Não há uma dose diária recomendada, e isso não é tão bom
Tanto os resultados deste estudo como as pesquisas prévias sobre adoçantes artificiais puseram em evidência esses aditivos amplamente utilizados pela indústria de alimentos. Trata-se de alarmismo excessivo, moda passageira ou advertências justificadas? A essência das explicações oferecidas pelos especialistas consultados, assim como das conclusões tiradas dos principais estudos científicos, é a mesma: não devemos demonizar esses compostos, ainda há muito a ser estudado, mas a moderação é a melhor opção.
Não há uma dose recomendada de refrigerantes adoçados artificialmente que seja saudável. “É melhor tomar um refrigerante com adoçante do que um com 30 gramas de açúcar, mas em nenhum caso como substituto da água, que é a melhor bebida refrescante que existe”, recomenda o bioquímico Mulet. A Sociedade Espanhola de Cardiologia confirma que “um consumo moderado de até quatro copos de refrigerante por semana poderia ser seguro”, o que está muito abaixo dos dois por dia que o novo estudo analisou. E precisamos ter em mente que os adoçantes não servem para emagrecer.

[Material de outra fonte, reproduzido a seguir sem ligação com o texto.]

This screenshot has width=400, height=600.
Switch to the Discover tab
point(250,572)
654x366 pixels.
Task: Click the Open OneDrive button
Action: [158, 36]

A endocrinologista Paloma Gil insiste que eles não são inofensivos e envia uma mensagem sobre as futuras limitações dietéticas desses produtos. “Devemos começar a transmitir às pessoas que os produtos light ou adoçados artificialmente não são adequados nem para baixar de peso nem para evitar doenças. Neste estudo, os efeitos indesejáveis são observados a partir do consumo de dois copos de refrigerante light por dia, mas se levarmos em conta que em nossa sociedade até as crianças consomem produtos adoçados, será necessário estudar qual é o consumo aconselhável.”